» **Problem description**: In the records that follow, show each line where the word "heading" is present.

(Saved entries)

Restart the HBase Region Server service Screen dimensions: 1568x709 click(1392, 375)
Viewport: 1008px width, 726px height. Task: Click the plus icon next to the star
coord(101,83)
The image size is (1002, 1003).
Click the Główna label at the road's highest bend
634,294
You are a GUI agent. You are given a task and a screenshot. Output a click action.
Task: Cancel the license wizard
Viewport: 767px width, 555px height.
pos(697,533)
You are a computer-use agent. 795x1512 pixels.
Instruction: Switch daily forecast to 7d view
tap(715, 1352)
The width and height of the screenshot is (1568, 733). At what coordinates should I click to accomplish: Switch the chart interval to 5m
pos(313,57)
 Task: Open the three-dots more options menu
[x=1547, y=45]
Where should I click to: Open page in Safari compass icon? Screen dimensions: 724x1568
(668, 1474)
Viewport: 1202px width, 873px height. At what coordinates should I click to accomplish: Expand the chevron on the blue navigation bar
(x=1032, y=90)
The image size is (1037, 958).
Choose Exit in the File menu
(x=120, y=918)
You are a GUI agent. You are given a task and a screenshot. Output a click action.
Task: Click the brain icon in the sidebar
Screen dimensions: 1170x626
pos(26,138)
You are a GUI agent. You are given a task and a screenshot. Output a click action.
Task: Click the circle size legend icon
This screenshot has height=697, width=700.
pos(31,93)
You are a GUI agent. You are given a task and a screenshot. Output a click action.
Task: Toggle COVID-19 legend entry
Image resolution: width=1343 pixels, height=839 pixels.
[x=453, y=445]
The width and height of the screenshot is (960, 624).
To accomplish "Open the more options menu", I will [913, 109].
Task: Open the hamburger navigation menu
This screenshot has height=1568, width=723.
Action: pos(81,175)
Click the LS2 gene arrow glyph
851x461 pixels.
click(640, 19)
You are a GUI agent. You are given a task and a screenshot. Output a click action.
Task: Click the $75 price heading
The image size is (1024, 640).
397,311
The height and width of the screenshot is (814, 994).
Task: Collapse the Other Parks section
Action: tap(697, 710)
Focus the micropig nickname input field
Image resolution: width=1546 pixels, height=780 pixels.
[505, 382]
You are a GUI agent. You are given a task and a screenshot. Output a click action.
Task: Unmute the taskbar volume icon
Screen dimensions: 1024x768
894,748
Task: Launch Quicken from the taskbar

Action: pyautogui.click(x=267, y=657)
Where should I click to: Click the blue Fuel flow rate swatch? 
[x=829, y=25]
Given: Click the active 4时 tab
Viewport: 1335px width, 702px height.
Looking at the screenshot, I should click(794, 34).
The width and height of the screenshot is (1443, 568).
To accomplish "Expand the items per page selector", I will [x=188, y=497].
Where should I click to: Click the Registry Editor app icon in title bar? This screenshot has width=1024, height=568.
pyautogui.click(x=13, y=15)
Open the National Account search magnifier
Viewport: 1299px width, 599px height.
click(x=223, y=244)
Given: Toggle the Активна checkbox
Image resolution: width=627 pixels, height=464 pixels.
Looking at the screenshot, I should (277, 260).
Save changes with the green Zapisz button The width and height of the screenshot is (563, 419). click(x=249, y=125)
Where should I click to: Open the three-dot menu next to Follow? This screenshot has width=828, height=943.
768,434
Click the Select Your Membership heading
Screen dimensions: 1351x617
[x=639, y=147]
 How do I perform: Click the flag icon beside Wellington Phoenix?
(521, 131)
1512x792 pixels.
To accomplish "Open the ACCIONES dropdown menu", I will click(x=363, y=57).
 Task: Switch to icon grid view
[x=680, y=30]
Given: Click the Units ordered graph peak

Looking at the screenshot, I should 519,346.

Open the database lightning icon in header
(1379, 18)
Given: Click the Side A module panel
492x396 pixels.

» **Answer to this problem**:
Task: Click the $75 price heading
Click the Select Your Membership heading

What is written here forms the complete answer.